Can you give the rows starting at "Where should I click to: Select" and ending at "Click mixer gear" again, with "Window" substituted for every "Viewport" and everything else unchanged? Return only those rows.

-------- Material for this task

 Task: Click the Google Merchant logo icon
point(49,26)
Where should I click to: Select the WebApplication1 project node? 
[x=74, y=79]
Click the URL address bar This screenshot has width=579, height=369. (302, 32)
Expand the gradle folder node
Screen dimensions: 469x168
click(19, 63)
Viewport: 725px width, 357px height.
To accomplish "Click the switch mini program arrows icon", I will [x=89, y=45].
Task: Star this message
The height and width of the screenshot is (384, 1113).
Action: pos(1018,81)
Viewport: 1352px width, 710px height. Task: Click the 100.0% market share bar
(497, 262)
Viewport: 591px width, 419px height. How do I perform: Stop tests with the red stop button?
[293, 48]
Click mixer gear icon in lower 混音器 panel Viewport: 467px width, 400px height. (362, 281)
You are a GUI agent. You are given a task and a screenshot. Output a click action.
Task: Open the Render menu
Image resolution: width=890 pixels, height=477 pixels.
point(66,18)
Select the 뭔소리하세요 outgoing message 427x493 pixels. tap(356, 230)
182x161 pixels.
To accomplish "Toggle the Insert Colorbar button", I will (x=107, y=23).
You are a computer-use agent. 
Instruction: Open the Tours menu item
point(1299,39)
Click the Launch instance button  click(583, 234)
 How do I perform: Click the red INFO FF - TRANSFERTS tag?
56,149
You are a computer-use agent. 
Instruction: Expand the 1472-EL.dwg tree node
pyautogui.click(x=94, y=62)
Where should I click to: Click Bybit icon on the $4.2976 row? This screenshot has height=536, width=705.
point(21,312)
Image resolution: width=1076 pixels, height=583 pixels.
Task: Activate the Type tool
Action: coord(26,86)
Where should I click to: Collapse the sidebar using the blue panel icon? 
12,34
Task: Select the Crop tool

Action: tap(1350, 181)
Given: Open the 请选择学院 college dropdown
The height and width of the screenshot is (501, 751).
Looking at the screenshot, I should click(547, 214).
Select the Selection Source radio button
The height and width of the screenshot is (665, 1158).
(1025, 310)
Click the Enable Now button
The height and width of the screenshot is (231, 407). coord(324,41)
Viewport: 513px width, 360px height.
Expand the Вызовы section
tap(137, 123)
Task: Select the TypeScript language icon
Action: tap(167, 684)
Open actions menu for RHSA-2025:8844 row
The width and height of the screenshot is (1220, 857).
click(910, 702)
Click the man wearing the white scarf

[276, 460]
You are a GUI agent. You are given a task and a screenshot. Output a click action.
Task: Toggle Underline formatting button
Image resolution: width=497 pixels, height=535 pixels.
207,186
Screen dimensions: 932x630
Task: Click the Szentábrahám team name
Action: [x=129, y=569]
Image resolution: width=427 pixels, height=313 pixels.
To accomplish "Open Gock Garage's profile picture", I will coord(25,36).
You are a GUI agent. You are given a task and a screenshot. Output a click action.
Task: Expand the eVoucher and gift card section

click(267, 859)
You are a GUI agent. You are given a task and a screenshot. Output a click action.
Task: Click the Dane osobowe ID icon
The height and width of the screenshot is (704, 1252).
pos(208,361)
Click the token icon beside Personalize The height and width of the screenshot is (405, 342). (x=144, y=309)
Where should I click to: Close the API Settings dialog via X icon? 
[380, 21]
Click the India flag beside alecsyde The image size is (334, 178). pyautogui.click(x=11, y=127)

----------------

#### Expected answer
Where should I click to: Select the WebApplication1 project node? 
[x=74, y=79]
Click the URL address bar This screenshot has width=579, height=369. (302, 32)
Expand the gradle folder node
Screen dimensions: 469x168
click(19, 63)
Window: 725px width, 357px height.
To accomplish "Click the switch mini program arrows icon", I will [x=89, y=45].
Task: Star this message
The height and width of the screenshot is (384, 1113).
Action: pos(1018,81)
Window: 1352px width, 710px height. Task: Click the 100.0% market share bar
(497, 262)
Window: 591px width, 419px height. How do I perform: Stop tests with the red stop button?
[293, 48]
Click mixer gear icon in lower 混音器 panel Window: 467px width, 400px height. (362, 281)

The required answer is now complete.